L’estetica della protesi non è una parte secondaria per chi ha subito l’amputazione di un arto. Oltre alla funzionalità, infatti, il compito del dispositivo è quello di consentire alla persona di sentirsi a proprio agio per continuare a vivere una quotidianità il più possibile “normale”.

Prima dell’introduzione delle protesi estetiche, un amputato era fortemente limitato nella scelta dell’abbigliamento, in quanto la conformazione delle protesi per la gamba, ad esempio, rendeva scomodo l’utilizzo di pantaloni lunghi o eccessivamente evidente la protesi.

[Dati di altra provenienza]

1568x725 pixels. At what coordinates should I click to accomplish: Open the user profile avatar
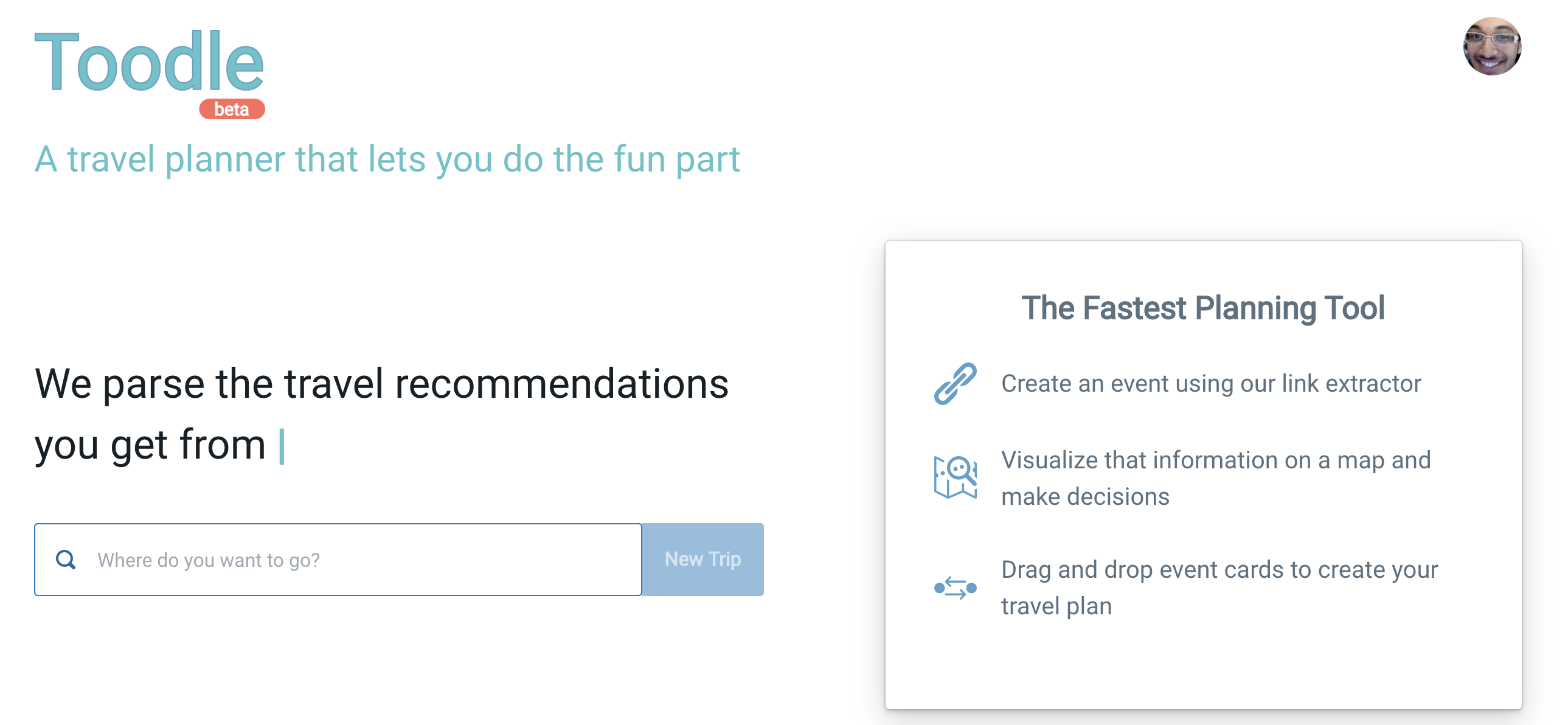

A questo proposito, bisogna tener conto della sensibilità soggettiva di ognuno, del diverso livello di accettazione della protesi e il conseguente sentirsi più o meno a proprio agio in pubblico. La sensazione di essere osservati, l’idea di essere subito identificati come “diversi” può essere fonte di disagio per molti e disincentivare la partecipazione alle occasioni di socialità.

Fortunatamente, oggi la tecnologia viene incontro anche a questa esigenza, rendendo possibile la realizzazione di protesi estetiche su misura a completa immagine e somiglianza dell’arto originale o personalizzabili secondo i propri gusti. Vediamo allora le ultime tecniche e i materiali utilizzati per gli arti artificiali.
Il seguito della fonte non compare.